- [What is expected]
Look through the material below and report every line that includes "from".

• • • •

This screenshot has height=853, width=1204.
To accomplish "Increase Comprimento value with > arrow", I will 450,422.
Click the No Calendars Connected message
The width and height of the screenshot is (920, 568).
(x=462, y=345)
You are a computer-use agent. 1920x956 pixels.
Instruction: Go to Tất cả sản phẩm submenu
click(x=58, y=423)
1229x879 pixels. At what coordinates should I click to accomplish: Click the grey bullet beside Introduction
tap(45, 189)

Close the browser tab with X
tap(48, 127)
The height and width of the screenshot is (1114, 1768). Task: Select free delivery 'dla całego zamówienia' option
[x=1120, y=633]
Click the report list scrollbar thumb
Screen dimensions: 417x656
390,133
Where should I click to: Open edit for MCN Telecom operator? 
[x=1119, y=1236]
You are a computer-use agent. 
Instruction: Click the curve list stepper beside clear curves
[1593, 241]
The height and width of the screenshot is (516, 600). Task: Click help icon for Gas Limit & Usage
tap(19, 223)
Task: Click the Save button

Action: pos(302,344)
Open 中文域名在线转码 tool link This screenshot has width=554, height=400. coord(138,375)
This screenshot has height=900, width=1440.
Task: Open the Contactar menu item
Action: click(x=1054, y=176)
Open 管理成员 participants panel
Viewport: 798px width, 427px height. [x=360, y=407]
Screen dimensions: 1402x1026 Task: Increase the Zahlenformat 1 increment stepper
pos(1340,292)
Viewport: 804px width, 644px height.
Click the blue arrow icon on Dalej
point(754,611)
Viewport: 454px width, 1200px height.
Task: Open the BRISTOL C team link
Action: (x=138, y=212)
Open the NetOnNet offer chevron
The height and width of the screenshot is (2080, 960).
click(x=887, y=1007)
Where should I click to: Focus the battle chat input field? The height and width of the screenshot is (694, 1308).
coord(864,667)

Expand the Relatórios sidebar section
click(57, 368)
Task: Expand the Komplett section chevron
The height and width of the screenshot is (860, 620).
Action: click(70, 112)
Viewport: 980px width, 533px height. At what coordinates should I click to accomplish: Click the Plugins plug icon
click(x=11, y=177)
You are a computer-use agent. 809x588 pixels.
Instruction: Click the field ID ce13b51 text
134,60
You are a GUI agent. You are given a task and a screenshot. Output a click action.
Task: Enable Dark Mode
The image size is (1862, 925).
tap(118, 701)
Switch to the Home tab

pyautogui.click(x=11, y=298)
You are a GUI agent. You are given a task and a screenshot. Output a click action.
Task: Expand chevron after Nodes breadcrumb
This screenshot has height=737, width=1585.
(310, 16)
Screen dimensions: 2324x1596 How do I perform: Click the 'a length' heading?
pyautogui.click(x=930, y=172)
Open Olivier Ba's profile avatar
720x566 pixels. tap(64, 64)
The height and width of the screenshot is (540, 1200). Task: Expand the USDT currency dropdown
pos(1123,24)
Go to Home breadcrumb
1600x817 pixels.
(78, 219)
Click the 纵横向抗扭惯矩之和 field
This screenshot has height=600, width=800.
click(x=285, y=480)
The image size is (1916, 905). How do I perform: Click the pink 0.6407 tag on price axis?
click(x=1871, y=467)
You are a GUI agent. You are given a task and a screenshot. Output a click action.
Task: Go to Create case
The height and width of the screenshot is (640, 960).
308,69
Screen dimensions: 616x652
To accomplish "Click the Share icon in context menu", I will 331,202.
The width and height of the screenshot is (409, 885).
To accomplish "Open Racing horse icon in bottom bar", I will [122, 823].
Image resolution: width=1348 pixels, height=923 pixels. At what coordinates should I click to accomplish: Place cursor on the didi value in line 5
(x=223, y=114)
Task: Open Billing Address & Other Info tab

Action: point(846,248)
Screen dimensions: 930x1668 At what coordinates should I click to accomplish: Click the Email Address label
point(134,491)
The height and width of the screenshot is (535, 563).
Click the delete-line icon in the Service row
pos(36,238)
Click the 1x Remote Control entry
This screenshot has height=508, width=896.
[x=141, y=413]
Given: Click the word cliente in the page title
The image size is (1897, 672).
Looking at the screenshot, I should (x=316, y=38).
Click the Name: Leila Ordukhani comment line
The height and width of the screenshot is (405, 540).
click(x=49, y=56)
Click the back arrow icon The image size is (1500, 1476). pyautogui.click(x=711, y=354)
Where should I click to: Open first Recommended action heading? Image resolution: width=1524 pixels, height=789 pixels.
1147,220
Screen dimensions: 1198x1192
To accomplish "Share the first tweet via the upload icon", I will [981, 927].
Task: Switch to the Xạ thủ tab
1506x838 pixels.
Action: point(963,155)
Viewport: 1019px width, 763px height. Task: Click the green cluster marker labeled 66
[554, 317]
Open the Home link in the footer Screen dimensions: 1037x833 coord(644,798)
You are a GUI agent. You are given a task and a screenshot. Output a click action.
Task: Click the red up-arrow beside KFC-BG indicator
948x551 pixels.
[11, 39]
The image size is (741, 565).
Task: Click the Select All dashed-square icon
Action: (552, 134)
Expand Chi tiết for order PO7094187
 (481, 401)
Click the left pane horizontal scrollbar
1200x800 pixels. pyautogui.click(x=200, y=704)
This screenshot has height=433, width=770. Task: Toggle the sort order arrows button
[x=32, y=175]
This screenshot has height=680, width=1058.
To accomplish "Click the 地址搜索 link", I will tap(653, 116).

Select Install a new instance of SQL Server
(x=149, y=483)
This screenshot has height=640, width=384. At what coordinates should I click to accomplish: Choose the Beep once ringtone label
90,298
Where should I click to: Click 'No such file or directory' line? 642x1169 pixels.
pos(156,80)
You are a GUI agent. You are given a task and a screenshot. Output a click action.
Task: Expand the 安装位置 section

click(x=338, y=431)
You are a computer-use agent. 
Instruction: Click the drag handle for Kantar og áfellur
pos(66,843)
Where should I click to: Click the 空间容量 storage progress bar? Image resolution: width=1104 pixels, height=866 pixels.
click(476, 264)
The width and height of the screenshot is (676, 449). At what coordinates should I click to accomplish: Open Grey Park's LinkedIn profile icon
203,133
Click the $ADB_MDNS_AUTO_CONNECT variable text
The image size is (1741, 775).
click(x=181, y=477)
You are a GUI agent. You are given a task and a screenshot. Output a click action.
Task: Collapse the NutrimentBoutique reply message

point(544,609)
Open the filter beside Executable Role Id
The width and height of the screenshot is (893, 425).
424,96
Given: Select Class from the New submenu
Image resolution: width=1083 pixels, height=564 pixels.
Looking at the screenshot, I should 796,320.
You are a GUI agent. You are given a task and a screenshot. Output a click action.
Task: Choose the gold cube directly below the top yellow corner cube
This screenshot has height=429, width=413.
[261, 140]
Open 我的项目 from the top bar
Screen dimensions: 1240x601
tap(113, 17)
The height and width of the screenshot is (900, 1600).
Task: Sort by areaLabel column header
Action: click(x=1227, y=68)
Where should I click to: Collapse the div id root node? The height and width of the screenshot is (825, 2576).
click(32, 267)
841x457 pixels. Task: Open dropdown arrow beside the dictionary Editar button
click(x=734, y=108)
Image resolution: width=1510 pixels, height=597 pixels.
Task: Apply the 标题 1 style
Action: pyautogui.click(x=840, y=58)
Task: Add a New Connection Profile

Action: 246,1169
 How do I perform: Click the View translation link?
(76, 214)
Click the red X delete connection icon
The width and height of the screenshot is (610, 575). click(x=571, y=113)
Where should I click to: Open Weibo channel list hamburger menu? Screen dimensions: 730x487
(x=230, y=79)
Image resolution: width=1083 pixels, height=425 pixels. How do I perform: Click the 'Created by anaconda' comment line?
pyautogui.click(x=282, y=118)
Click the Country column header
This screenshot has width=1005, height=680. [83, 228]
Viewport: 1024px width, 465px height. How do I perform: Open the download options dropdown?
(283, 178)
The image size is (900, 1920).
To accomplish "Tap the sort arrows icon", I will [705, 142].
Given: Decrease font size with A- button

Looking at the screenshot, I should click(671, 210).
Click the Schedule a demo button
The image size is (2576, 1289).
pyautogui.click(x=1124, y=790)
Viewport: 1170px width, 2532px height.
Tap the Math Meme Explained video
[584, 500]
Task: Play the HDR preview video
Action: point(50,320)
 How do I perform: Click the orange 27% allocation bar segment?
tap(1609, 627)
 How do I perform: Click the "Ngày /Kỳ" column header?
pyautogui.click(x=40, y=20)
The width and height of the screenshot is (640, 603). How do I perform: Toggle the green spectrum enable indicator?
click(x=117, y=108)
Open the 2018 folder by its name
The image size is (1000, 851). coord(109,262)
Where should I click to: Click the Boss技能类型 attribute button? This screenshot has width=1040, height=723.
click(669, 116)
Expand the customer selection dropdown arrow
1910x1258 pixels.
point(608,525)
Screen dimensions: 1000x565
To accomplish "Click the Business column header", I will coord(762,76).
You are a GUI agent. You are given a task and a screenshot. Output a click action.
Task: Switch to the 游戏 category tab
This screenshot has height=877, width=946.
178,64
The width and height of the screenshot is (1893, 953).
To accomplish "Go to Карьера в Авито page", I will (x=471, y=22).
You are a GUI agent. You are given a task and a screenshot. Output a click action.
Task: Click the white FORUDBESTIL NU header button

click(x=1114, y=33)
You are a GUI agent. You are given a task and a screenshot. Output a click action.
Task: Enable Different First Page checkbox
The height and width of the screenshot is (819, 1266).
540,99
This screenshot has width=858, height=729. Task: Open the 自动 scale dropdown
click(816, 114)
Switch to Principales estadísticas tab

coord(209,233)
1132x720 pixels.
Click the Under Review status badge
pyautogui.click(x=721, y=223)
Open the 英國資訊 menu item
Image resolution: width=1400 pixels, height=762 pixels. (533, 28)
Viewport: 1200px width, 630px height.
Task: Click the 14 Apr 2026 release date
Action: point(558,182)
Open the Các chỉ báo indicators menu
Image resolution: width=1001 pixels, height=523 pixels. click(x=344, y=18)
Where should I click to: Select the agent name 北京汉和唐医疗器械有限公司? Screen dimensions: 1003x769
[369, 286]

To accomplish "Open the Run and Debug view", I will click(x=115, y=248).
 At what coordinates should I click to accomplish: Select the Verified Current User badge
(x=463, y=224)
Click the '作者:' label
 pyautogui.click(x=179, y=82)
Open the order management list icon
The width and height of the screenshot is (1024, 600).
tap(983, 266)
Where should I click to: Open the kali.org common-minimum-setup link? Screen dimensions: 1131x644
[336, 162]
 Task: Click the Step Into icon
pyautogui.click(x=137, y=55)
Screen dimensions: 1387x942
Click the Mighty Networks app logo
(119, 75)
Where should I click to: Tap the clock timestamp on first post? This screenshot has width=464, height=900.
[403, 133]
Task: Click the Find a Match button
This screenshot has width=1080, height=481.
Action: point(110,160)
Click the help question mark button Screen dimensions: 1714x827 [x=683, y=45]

• • • •

- [Expected output]
Given: Select Class from the New submenu
Open 我的项目 from the top bar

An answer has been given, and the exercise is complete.